Once upon a time, I hated okra. It was just a disgustingly slimy or disgustingly hairy textured vegetable. I know, I'm Southern, how can I not love okra? Embarassing but true. But, this embarassing problem has now been remedied! I can honestly say that I love fried okra, okra in tomatoes, and best of all, pickled okra! Lesson learned: don't assume you still dislike something as tastebuds do change. Or, perhaps the lesson learned is: one's own home-grown okra tastes way better than that grown somewhere else. Either way, I'm glad I was open to try growing and eating this veggie!

This tastebud change is very timely because we have okra coming out of our ears! Every other crop has failed miserably this year. But, not the okra. It has enjoyed the excessive heat and humidity and grown into an okra jungle.  Oh, you think I jest? Au contaire, I jest not! It is a jungle out there! Look! A person could get lost in there! 

Okra blossom

Sunflower Jungle seen from
with Okra Jungle

Despite the itchy affect of touching the okra plants, harvesting does come with some simple pleasures. I get to enjoy the pretty okra flowers. I also get to listen to and occasionally have a tete-a-tete with a few of my gardening helpers. I got a picture of the okra flower but unfortunately the green treefrog and itty bitty gecko were not willing to pose for a picture. There were also some bugs which I suspect were not "helpers" but since the frogs and lizards were on the job, I focused on harvesting.

Fortunately, I did not encounter any snakes. Copperheads have been very stubborn and refusing to acknowledge the eviction notices we've served over and over again. They just don't seem to be willing to relocate. One had the audacity to bite my cocker spaniel, Tanner, on the hip while he was minding his own business in the dogyard last week. It was sentenced to death by beheading. Oh, and Tanner is fine. He slept it off and was back on guard duty a few hours later.

If you have ever harvested okra, you know the itching we endure when harvesting in this jungle! Wading through the jungle in search of the okra pods is quite a challenge and pods get missed no matter how careful I am.
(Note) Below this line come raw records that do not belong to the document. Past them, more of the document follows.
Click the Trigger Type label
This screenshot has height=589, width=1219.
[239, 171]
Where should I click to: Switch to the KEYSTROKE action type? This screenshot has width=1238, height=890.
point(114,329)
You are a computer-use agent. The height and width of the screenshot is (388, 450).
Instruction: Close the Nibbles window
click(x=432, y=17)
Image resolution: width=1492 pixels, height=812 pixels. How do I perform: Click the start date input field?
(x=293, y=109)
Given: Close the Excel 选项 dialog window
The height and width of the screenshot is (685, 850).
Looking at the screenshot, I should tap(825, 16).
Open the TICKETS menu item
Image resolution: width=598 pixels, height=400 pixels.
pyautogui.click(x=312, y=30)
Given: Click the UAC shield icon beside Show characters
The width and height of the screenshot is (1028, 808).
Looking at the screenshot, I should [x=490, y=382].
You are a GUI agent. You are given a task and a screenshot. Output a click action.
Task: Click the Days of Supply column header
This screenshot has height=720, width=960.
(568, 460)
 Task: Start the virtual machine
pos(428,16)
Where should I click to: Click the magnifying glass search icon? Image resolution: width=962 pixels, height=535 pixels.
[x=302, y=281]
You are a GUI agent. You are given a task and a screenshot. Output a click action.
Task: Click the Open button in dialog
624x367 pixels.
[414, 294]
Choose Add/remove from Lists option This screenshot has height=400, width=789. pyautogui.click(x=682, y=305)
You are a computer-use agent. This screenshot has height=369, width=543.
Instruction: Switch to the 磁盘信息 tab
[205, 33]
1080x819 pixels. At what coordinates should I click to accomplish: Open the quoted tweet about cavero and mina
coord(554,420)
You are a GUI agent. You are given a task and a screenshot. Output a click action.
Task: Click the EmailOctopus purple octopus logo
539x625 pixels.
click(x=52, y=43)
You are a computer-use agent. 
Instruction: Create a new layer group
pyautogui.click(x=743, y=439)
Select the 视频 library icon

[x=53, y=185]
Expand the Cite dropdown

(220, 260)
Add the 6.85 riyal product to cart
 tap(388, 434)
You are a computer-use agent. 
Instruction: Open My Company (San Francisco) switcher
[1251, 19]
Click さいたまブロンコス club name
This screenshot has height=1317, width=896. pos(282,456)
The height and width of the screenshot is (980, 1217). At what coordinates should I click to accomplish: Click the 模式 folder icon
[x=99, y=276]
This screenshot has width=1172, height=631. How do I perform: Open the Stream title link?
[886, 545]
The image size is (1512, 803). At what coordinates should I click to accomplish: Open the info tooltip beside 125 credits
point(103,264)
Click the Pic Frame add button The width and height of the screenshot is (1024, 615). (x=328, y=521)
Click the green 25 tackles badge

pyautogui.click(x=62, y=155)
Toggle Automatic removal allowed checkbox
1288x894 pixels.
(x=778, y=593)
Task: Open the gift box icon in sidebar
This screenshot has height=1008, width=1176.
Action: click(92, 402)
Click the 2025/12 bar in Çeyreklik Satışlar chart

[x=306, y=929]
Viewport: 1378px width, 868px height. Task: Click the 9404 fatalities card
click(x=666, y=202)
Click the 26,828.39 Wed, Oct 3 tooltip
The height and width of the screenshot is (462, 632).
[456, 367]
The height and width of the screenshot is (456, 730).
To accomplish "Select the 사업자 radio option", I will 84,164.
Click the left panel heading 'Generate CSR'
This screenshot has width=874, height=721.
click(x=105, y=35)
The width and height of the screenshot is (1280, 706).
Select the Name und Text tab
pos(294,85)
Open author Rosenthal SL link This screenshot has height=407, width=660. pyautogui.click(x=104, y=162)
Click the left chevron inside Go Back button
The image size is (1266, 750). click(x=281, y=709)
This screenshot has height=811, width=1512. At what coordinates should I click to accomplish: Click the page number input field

But, we are finding different uses for the different sizes of pods. The small and medium sized okra pods are used for pickling or frying. The medium to large-but-still-tender pods are used in canning tomatoes-and-okra. The large-no-longer-tender pods are blanched and frozen to be used in the dogs' food. They don't mind the slime. Dogs are gross. But, I love them anyway.

Lacto-fermented okra

Tomato Relishs

Today, I picked a basket full of okra and green tomatoes (and a small amount of red tomatoes). Mother and I processed these into jars of pickled okra and tomato relishes. The pickled okra are vinegar pickled and then water bath processed. I have also lacto-fermented a batch of okra and those pickles are amazing. The fermented okra pickles are not processed as that would kill the beneficial bacteria.